Exercise objective :: A single number is the answer here: the count of lines in the data below that include the word "šnúrky".

Study material ::
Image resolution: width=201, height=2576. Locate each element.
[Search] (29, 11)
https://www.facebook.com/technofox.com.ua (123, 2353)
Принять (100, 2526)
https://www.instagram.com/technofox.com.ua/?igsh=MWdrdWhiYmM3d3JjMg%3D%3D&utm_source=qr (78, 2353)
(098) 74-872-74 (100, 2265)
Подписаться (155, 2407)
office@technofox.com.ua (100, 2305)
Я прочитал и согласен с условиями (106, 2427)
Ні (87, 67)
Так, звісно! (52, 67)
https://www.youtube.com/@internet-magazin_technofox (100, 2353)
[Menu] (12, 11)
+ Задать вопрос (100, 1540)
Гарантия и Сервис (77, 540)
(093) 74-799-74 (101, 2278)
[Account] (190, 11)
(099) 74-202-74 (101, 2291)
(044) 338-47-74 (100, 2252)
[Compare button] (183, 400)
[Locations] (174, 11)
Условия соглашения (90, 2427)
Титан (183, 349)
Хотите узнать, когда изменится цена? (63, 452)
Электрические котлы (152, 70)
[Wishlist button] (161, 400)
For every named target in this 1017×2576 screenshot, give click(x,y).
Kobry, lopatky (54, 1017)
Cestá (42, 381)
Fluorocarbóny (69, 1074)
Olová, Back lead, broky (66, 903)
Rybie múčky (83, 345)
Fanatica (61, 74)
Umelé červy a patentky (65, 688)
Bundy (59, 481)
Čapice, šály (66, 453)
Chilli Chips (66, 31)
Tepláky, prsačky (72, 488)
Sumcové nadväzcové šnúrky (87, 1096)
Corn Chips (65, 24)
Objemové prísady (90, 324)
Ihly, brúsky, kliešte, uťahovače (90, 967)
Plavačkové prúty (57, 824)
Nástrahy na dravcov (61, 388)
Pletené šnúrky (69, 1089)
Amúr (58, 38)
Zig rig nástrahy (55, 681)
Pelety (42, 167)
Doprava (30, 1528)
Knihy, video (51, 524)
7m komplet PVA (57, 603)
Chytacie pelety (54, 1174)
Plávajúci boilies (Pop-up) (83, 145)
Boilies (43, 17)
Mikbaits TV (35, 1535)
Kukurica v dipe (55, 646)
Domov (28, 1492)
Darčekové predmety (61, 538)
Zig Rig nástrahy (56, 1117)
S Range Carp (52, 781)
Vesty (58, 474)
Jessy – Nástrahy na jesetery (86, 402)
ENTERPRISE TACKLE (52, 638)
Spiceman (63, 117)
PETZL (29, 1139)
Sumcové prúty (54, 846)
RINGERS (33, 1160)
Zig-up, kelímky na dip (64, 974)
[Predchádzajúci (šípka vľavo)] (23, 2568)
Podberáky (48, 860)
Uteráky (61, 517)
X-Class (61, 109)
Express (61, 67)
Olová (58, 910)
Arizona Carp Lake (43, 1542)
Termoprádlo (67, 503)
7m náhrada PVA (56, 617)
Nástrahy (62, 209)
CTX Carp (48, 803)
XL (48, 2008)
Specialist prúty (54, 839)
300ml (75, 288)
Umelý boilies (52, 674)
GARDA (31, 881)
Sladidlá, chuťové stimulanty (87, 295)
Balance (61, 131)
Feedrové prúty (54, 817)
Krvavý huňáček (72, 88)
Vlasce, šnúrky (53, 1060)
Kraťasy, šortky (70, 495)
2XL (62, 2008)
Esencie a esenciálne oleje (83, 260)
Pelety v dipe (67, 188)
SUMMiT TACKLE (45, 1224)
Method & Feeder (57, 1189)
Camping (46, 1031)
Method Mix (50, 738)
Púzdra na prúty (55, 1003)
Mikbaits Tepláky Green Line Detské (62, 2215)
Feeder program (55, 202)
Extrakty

Exercise result :: 3